US non-profit organization

All In Together (AIT) is an American non-profit organization. Founded in 2024, its stated mission to equip voting-age American women with nonpartisan civic education.

Their website describes the organization as a "non-partisan, collaboration-driven campaign to empower women with the tools they need to drive meaningful change..." The organization was founded by Lauren Leader, Courtney Emerson, and Edda Collins Coleman. Leader currently serves as the organization's CEO.

== Approach ==
All In Together is a nonpartisan women’s organization that aims to advance the progress of women’s political, civic, and professional leadership in the United States.

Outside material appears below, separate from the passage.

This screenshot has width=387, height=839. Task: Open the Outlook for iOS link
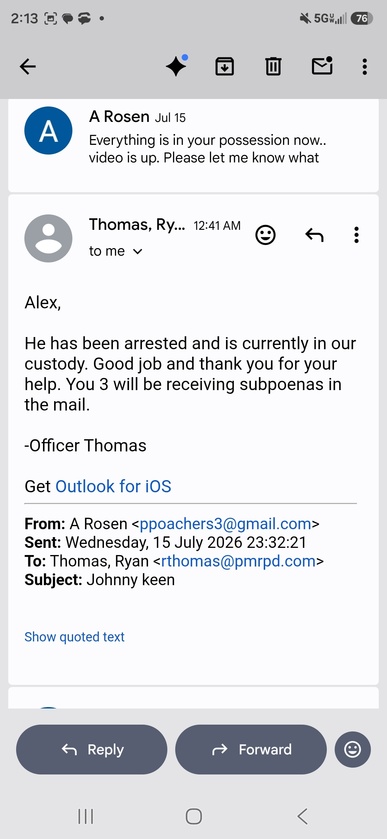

The organization has hosted workshops, seminars, industry forums, and Hill days. In 2017, All In Together launched a partnership with Gretchen Carlson titled the "Gretchen Carlson Leadership Initiative" meant to "bring civic leadership and advocacy training to thousands of underserved women across the country, with a special focus on empowering women who have experienced gender-based violence, discrimination, or harassment."

=== Founding sponsors, board, and advisors ===
All In Together's founding sponsors include Citigroup, Daimler AG, and other companies and organizations. Their advisors include representatives from PwC, MWWPR, Accenture, Ocrolus, Condé Nast, Target, and Wallace Global Impact.